BASKETBALL: Juneteenth basketball tournament begins

Youth basketball players took part in the reformatted Danny R. Wright Juneteenth Basketball Tournament throughout Saturday at Permian High School.

The two-day tournament began on Saturday and will conclude Sunday with children ages 8-17 participating.

The 44th annual event is a part of the Black Cultural Council of Odessa’s Juneteenth Celebration.

In the past, the tournament has featured mostly ex-players from the Permian Basin with some current high school and college players participating.

However, this year’s tournament is for the youth and also features boys and girls divisions.

“It’s a great excitement and a big honor to be a part of such a monumental event,” Pasha Cornish, one of the girls coaches said. “The WNBA is making great gains as well as all of women’s basketball so it’s only right that Odessa is putting the girls on a good stage as well.”

Tournament games took place at Permian Fieldhouse as well as the practice gym.

For Cornish, the crucial part of this weekend’s tournament for her players is to help develop their game.

“The most important thing for the players is to get the experience (including) the growth and the physical trials of playing the game,” she said.

It wasn’t just teams from Odessa that were taking part in this year’s tournament either as players from as far as Presidio are playing in this year’s tournament.

Buena Vista Middle School also had a girls team competing.

“We’re pretty excited,” Buena Vista’s coach Beto Mandujano said. “We’re a small school but these girls have been playing together since third grade.”

It wasn’t his team’s first time playing in a tournament recently in the Odessa-Midland area, either.

“Last week, we played a tournament in Midland and this week I asked the girls if they wanted to come here and play,” Mandujano said. “They all decided to come here. It’s exciting. All our players are from Imperial.”

Wright talked about why this year’s tournament is more focused on the youth players.

“What I enjoy the most is the community having an event where everyone can support having the girls and the boys and the high schoolers,” Wright said. “As a coach at Permian, we wanted our youth in our facilities as much as possible. We want them, by the time they become freshman, to be familiar with the coaches and the facilities and feel at home when they come to school here … there’s some familiarity with the facility and the coaches and we have a chance to support them and to support us.”

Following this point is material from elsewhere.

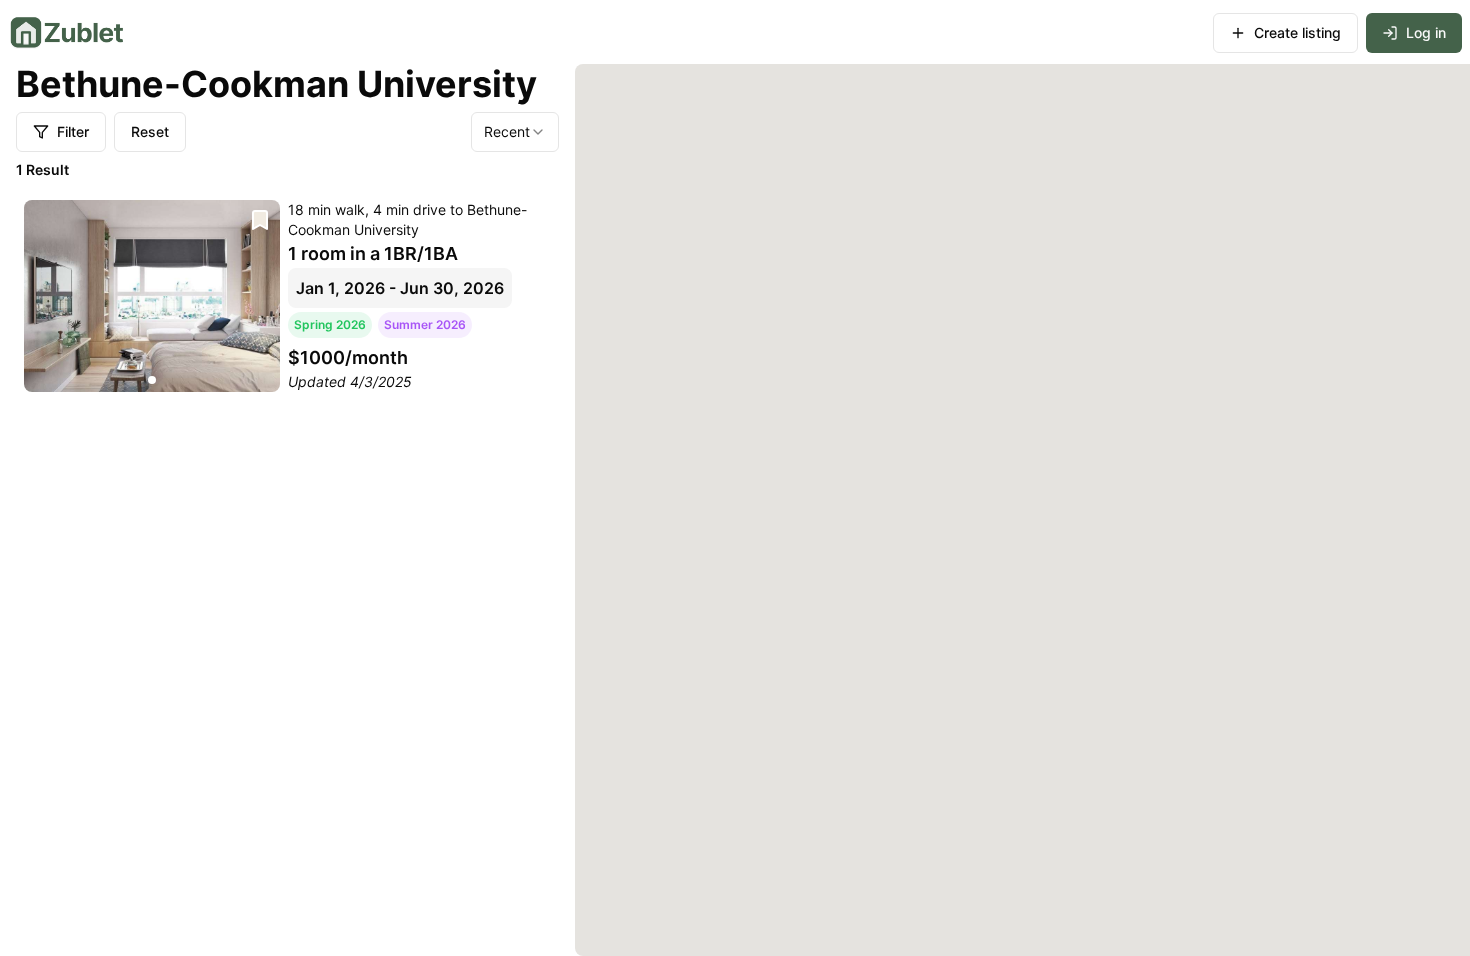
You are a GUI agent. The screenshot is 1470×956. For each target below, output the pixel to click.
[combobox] (515, 132)
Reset (150, 131)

For many coaches, this is not their first time being a part of the Danny R. Wright Juneteenth Tournament as some have played in it over the years.

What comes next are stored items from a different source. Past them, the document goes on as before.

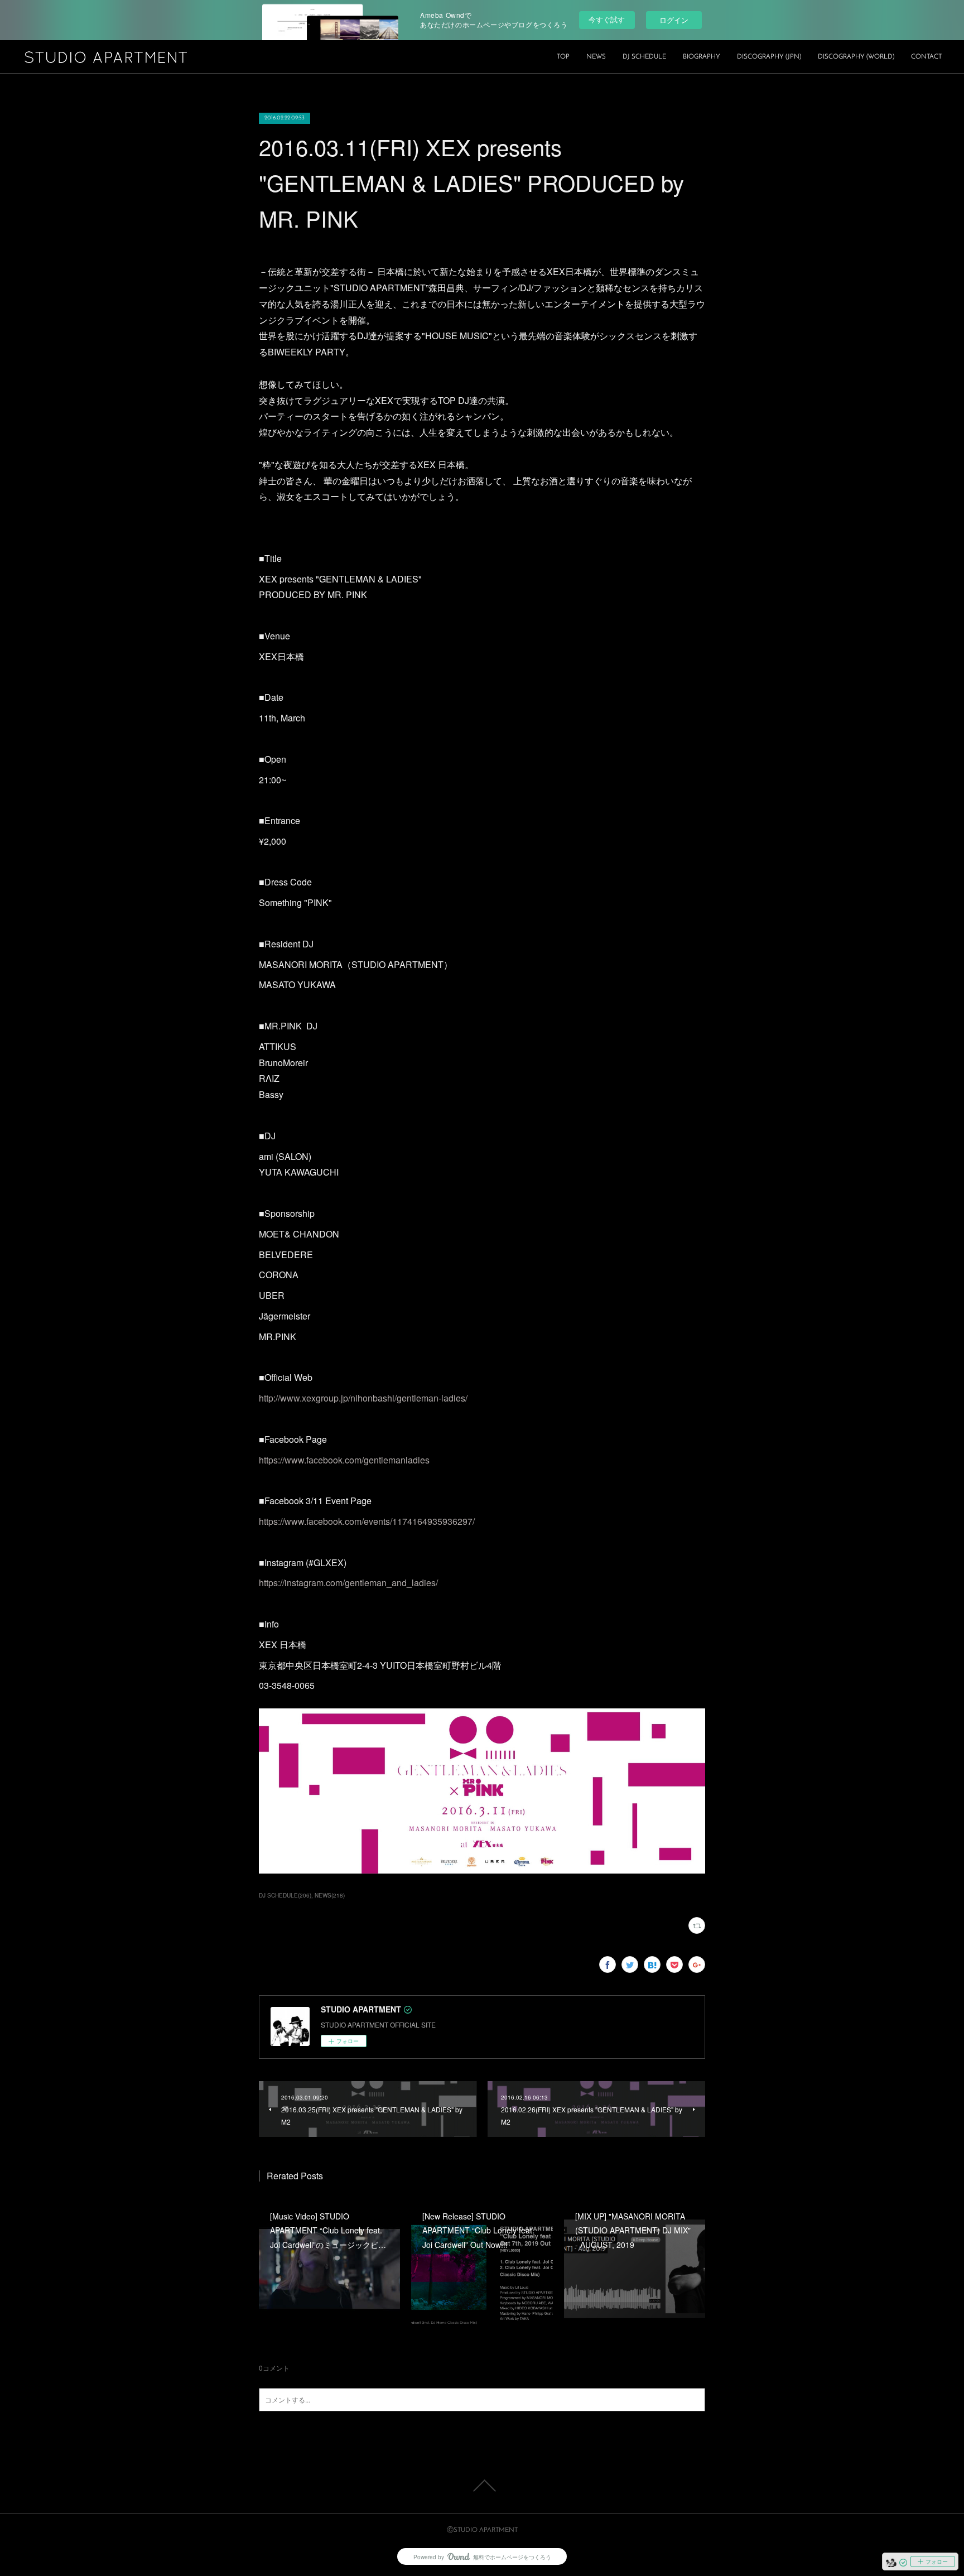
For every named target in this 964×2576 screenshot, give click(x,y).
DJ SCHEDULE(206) (285, 1895)
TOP (563, 57)
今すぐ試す (607, 19)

“It’s surreal,” Geremy Willard said who graduated from Permian in 1995 and coaches the Odessa Troops in this week’s tournament. “Having grown up in Odessa, being born and raised here, I’ve played in this tournament several times. Now, I get to coach my son’s team and coach kids his age. It’s a full-circle moment.”

He said his players are enjoying this tournament.

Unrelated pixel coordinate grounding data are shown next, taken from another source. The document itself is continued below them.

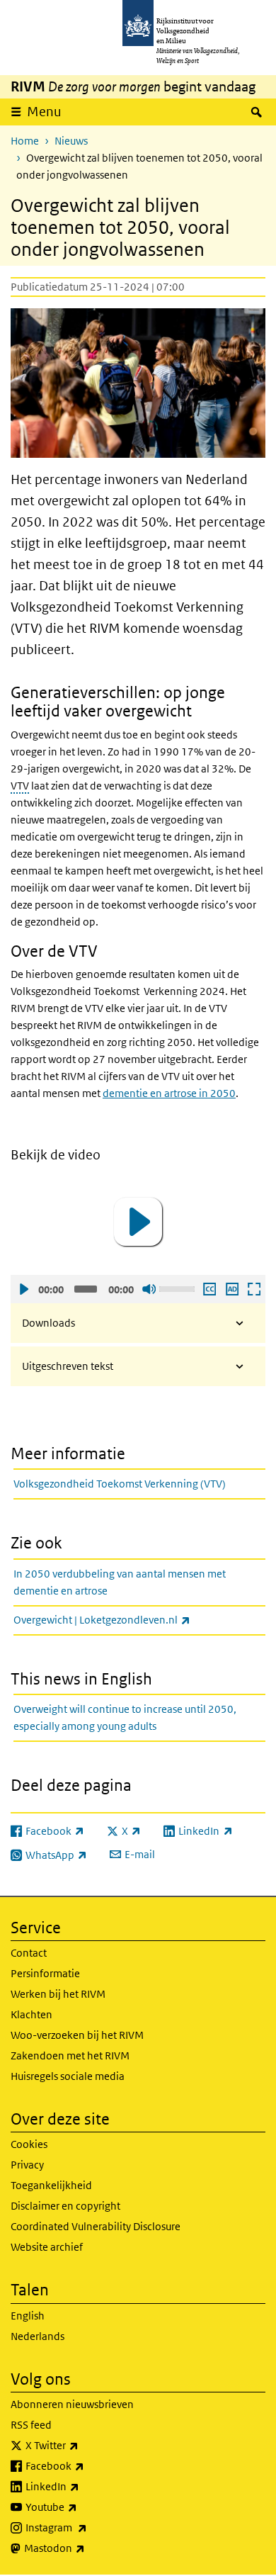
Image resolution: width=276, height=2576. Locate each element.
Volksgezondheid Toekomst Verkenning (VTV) (119, 1483)
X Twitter (83, 2445)
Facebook (85, 2465)
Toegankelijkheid (51, 2185)
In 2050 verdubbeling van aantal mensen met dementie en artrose (119, 1582)
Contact (29, 1952)
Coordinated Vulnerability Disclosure (95, 2226)
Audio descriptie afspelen (231, 1289)
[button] (138, 1222)
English (28, 2315)
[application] (138, 1222)
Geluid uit (149, 1289)
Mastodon (85, 2548)
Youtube (82, 2506)
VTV (20, 785)
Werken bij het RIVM (58, 1994)
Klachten (31, 2014)
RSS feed (31, 2424)
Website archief (47, 2247)
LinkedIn (83, 2486)
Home (25, 140)
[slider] (178, 1287)
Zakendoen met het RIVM (70, 2055)
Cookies (29, 2144)
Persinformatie (45, 1973)
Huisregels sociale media (68, 2076)
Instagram (87, 2527)
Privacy (27, 2164)
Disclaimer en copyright (65, 2205)
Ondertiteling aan (209, 1289)
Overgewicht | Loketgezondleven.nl (133, 1619)
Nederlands (37, 2336)
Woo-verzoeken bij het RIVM (77, 2035)
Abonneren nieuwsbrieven (72, 2404)
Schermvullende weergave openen (253, 1289)
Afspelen (23, 1289)
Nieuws (71, 140)
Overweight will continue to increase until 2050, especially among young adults (124, 1717)
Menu (44, 111)
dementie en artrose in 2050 (169, 1093)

“We’ve been playing in several tournaments but being from Odessa, we wanted them to play and represent in the Juneteenth Tournament,” Willard said. “The kids are having fun. They get to play against friends. It’s a win-win. It’s a great event.”

Willard also talked about the experience his players are getting from competing this weekend.

“It’s a great opportunity,” Willard said. “Any time you can take a group of kids and bring them together and teach them life lessons, it’s great. It’s also great to be playing in front of a home crowd, in front of the community. You can’t beat that. We’re glad to be here.”

Decobiaen Williams, another coach, echoed those thoughts.

“It’s an amazing feeling to be out here in the Juneteenth tournament,” Williams said. “I grew up playing in it as well as a child. Now I get to fill the shoes of my mentors and coach in it. I get to pass the tradition on to these kids and help develop them as players and see them participate in this tournament.”

His son, Ellington Williams, is also having fun.

“It’s good to play,” Ellington Williams said. “It gives me a way to escape everything from the world. It makes me calm.”